Seit mehr als 30 Jahren, erklärt ihr Leiter Dubi Weissenstern, sei die Frage der Hilfe für Freiwillige, Zeugen der schrecklichsten Szenen, weitgehend unter dem Radar geblieben.
„Früher war ich gegen diese Workshops, ich dachte, sie würden Seelen verletzen“, sagt er.
Aber er sagt, er selbst finde Trost in der Kameradschaft dieser Sitzungen, die zu Beginn des Jahres begannen.
Weitere werden seiner Meinung nach im Jahr 2025 folgen.
„Ich kann nicht erklären, was hier passiert ist, aber wenn ich komme, gehe ich und bin ein anderer Mensch“, gesteht er. „Ich bin froh, dass ich gekommen bin, es hat meine Seele geheilt.“
– Unbeschreibliche Souvenirs –
Atzmon Meshulam, Leiter einer neuen Abteilung für Resilienz, gibt zu, dass der Umgang mit solchen Traumata ein langfristiger Prozess ist.
„Die Ereignisse, denen (die Freiwilligen) ausgesetzt waren, hatten ein beispielloses Ausmaß. Ich glaube nicht, dass man sich auf eine solche Massengrausamkeit vorbereiten konnte“, sagte sie.

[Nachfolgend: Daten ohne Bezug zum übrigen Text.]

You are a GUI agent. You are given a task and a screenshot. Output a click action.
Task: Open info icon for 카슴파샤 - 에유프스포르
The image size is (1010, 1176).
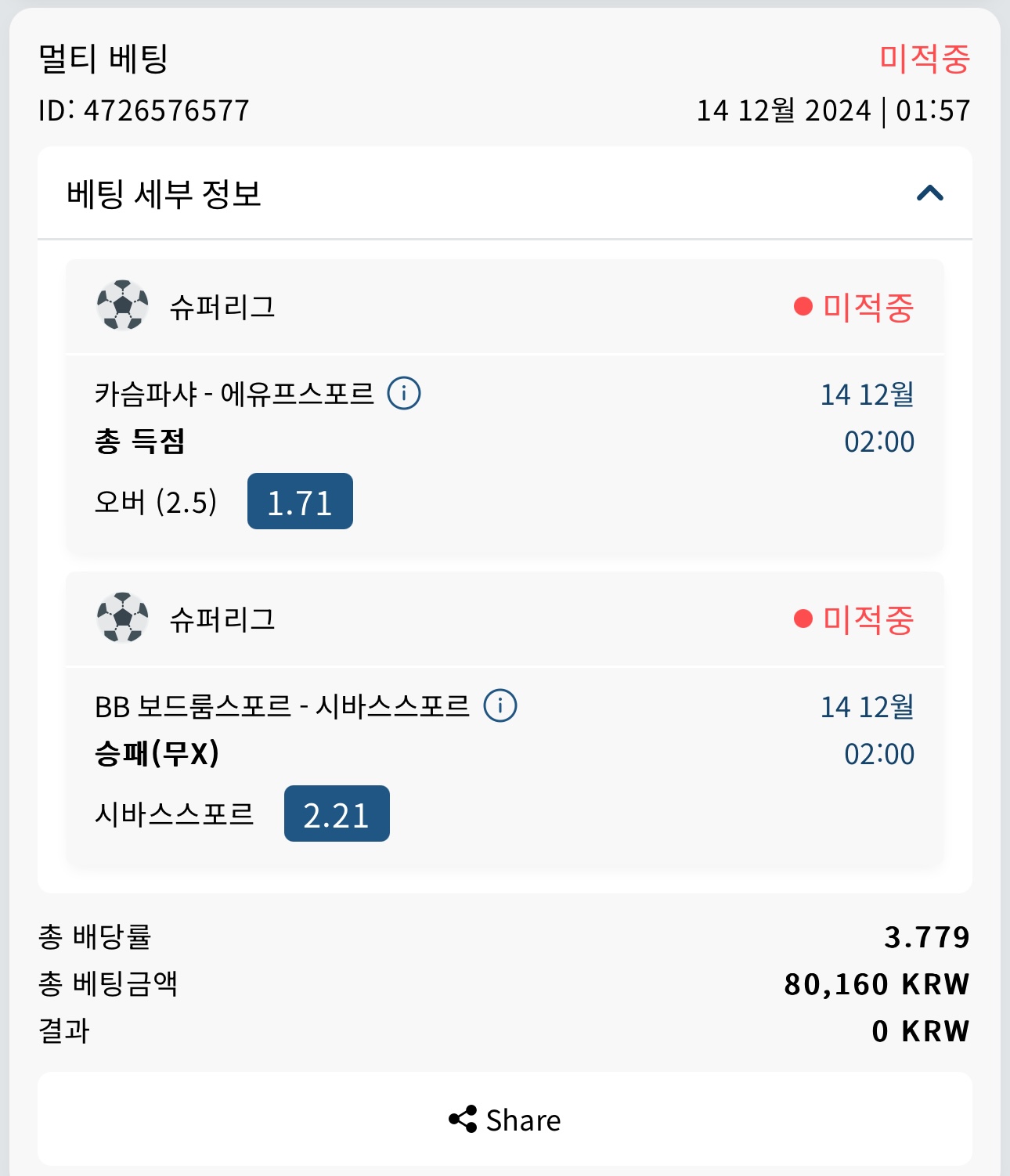[404, 393]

Sie „waren misshandelten und sexuell missbrauchten Körpern ausgesetzt“, fügt sie hinzu. „Es gibt Erinnerungen, die kann man nie löschen.“
Zaka betrachtet seine Aufgabe als eine der schönsten „Mizwot“ (jüdische religiöse Vorschriften), die es gibt, weil seine Begünstigten niemals in der Lage sein werden, sich zu revanchieren.

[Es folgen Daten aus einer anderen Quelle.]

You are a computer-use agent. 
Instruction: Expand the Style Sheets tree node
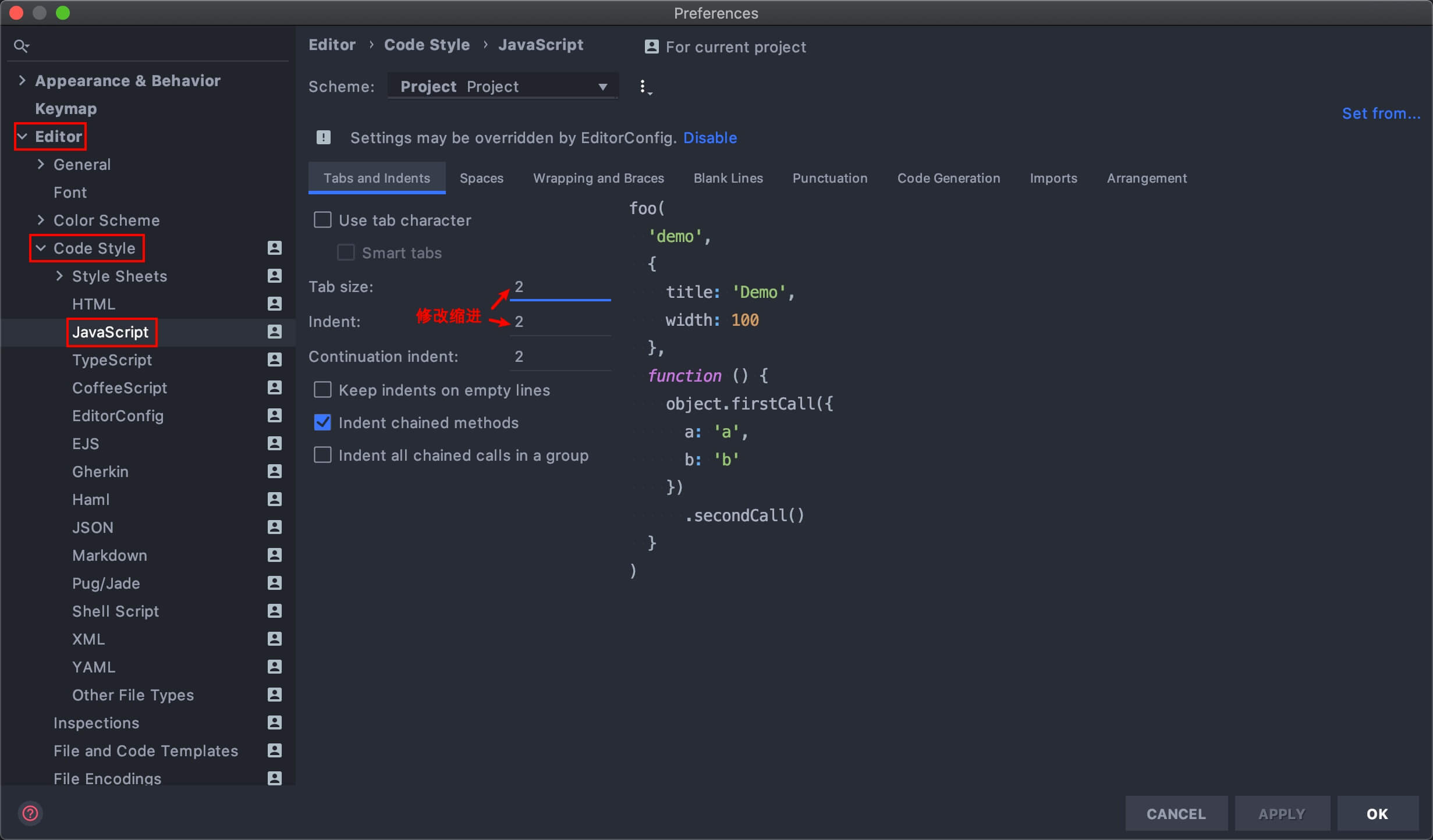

Für Frau Atzmon Meshulam, die bis zum 7. Oktober bei der Arbeit mit Hinterbliebenen mit Zaka in Kontakt kam, ist dieser therapeutische Rückzug eine Form des Dankes.
Es „sagt ihnen: +Ihr könnt über das Volk Israel wachen, und wir werden über euch wachen, damit ihr dieses wichtige und heilige Werk fortsetzen könnt+“.